Enviropig™ > Societal and Ethical Issues

Societal and Ethical Issues

Food Biotech Consumer Attitudes Social Issues of Food Animal Transgenesis (Lassen et al., 2006)
  1. Is there a risk to the environment or human health?
  2. Is animal welfare better or worse? Will genetic modification of the animal cause suffering?
  3. Is it useful? Often answers to this question have a negative tone however, the main question is whether the application should be rejected. “However, the concept of usefulness is complex and contested, whether it may be societal usefulness vs. self-interested usefulness” (Lassen et al, 2006)

A practical framework for the assessment of genetically modified animals is to adopt the ethical matrix proposed by Mepham (1996) and further explored by Kaiser (2005) which mirrors the four-principle approach known from medical bioethics: do no harm, do good, respect dignity, and be fair.

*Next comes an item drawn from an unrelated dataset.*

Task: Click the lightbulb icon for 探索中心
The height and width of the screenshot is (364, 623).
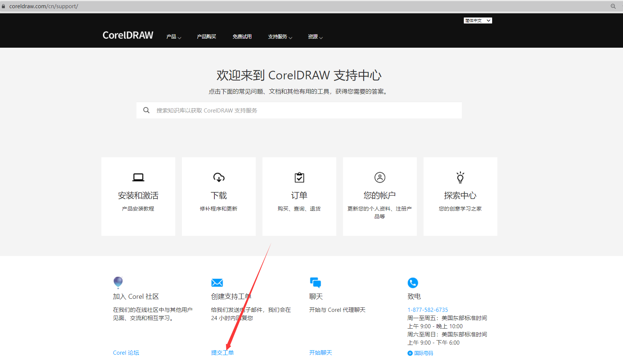Action: click(460, 177)
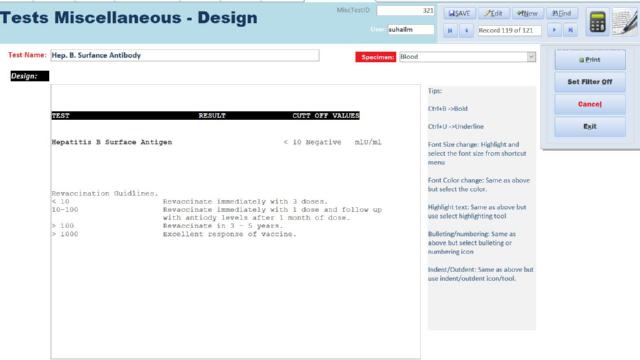
Task: Go to the next record
Action: [554, 30]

Two recent articles on transgenic food animals present differing views. These are well presented by Fiester (2008a,b) and Thompson (2008).

Other papers on social acceptance of biotech are those by (Pardo and Calvo, 2006) and (Knight et al., 2007) . Knight et al. did test marketing of organic, conventional and spray-free GM fruit in New Zealand, Sweden, France, Belgium, UK and Germany. When all were listed at the same price the Spray-free GM corn had the least market share. However, when organic fruit was charged a 15% premium, over conventional fruit and spray-free GM fruit was discounted 15%, spray-free GM fruit had the greatest market share in 3 of 6 countries.

Animal Welfare Issues

All animal experiments are conducted following the strict guidelines of the Canadian Council on Animal Care (http://www.ccac.ca/). Guidelines relating to transgenic animals may be downloaded from the site. Pigs are raised in accordance with the Canadian Code of Practice (new website http://www.nfacc.ca/pdf/english/Pigsfactsheet.pdf) for environmentally sound hog production. A major concern with the production of transgenic animals is the impression that they are unhealthy and suffering. However, for a transgenic pig to be useful in the pork production industry it must have all the valuable attributes of pigs currently in production, and in addition have the unique trait it was designed for. In the case of the Enviropig™, the pigs were developed to make available an adequate supply of phosphorus from plant material for optimal growth. Endowing upon the pig the ability to better satisfy its nutritional requirements is a positive characteristic. Growth rate is a key indicator of animal health. We have shown that the Enviropigs grow at the same rate (or indeed faster under some circumstances) as conventional pig that have the same diet except supplemented with phosphorus. From conventional wisdom, it is obvious that the Enviropigs are not suffering, and indeed are more fit than conventional pigs.


Animal Welfare and Societal and Ethical Biotechnology References
  1. Curtis, S.E. 2007. Commentary: Performance indicates animal state of being: A cinderella axiom? The Professional Animal Scientist 23:573-583. (Performance measures are a good indicator of an animals state of being).
  2. Fiester, A. 2008. Justifying a presumption of restraint in animal biotechnology research. American Journal of Bioethics 8(6):36-44.
  3. Kaiser, M. 2005. Assessing ethics and animal welfare in animal biotechnology for farm production. Rev. Sci. Tech.Off. Int. Epiz. 24: 75-87.
  4. Knight, J.G., Mather, D.W., Holdsworth, D.K. and Ermen, D.F. 2007. Acceptance of GM food-an experiment in six countries. Nature Biotechnology 25: 507-508.
  5. Lassen, J., Gjerris M., and Sandoe, P. 2006. After Dolly - ethical limits to the use of biotechnology on farm animals. Theriogenology 65 (5):992-1004.
  6. Mepham, B. 1996. Ethical issues in agricultural and food research policy. In Food ethics. Edited by B. Mepham. Routledge. London. pp. 154-169.
  7. Pardo, R. and Calvo, F. 2006. Are Europeans really antagonistic to biotech? Nature Biotechnology 24: 393-395.
  8. Thompson P.B. 2008. Animal biotechnology: how not to presume American Journal of Bioethics 8 (6):49-50.